Mom and Darlene are thinking maybe I'm going through a growth spurt. Yesterday I had a melt down at about 5, and needed to eat AGAIN. So I got an extra 4oz. And with all the napping I'm taking, they think I'm just getting bigger - or teething. Whatever that means. But I think it has something to do with polishing off cake when I get older.

HAJ

BONUS ARCHIVES - Month 5

Dear Henry,
Today is your 5 month birthday. I just can't believe you're 5 months old already. Everyone said, and keeps saying, to enjoy this time because you'll grow so fast. You really are growing so fast, and I wish you'd slow down. You are becoming the most fun and funny little guy. No one has a bigger smile in the mornings. Daddy won't even let me wake you in the mornings. Its his favorite time of day, you two have your special little meet and greet as the sun is just breaking. He sneaks into your room, and then wakes you with a big "Good morning, good morning!" And you just laugh and grab your toes and hug and hug when he picks you up. It just couldn't be cuter.

You're giving hints of rolling over and teething, but we haven't seen anything yet. You're also starting to get stronger and sitting up just for a few seconds by yourself. As much as I want you to hit these milestones, it wouldn't be all bad if you just stayed the way you are. Daddy and I feel like we're finally starting to figure you out. You only cry when you're hungry (especially when you see that bottle) or when you need a nap. And your napping has really come along little one. This last month you've really become a pro. We're all very happy and proud you've discovered the joys of napping. Never lose that.
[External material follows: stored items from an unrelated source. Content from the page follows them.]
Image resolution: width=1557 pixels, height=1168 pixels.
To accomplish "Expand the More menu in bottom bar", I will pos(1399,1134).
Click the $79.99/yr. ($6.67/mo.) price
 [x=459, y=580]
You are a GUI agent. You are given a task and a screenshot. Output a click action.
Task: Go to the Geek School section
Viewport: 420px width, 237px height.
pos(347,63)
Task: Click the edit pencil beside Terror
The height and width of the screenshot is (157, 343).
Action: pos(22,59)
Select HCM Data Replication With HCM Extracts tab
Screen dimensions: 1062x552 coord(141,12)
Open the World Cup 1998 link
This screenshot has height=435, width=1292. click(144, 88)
I'm sorry this is the first time I've written you a monthly letter, but sooner is better than later. There are a few things I want you to know about your dad and me. Before we had you we were careless and fancy free. We hopped in the car and took off wherever we wanted at a moment's notice. Now we have to plan, and carry a small freight liner's worth of equipment. We talk about how big your poops are, how funny you are when you start talking, and how cute all your little clothes are. Some people have even told me I've lost my edge. MY EDGE, Henry. But you know what? I admit it. You have turned me into such a softie. Between you, your brother, and your dad, I have never felt such a love. There's nothing like it. Everyday I feel it gets stronger. I can't bear to be away from you for more than a few hours, then I feel so guilty that I was gone. I just don't want to miss anything. The rolls on your legs are so big you could hide half of next week in there. And any squirrel would be jealous of the storage capacity in those cheeks. But when you smile, Hen, that's what does it. Any edge I may or may not have had is lost.

I love you, Mama

2 comments:

Anonymous said...

Henry, your Mama hasn't lost her edge at all. You'll understand when you get older how totally cool she is. (Of course, I've been a huge influence on her for some time now. OK, maybe not.)

gina said...

aSo Nicki - what, is our job now just to make eachother cry?! That was the sweetest. You just have a differnt kind of edge now - it's those hip, funky rounded-off ones that are all the rage these days. :)
i would TOTALLY chew through concrete - that is such a great way to put it whoever said that, Linda. And i have VERY sensitive teeth so that's SOMETHIN'.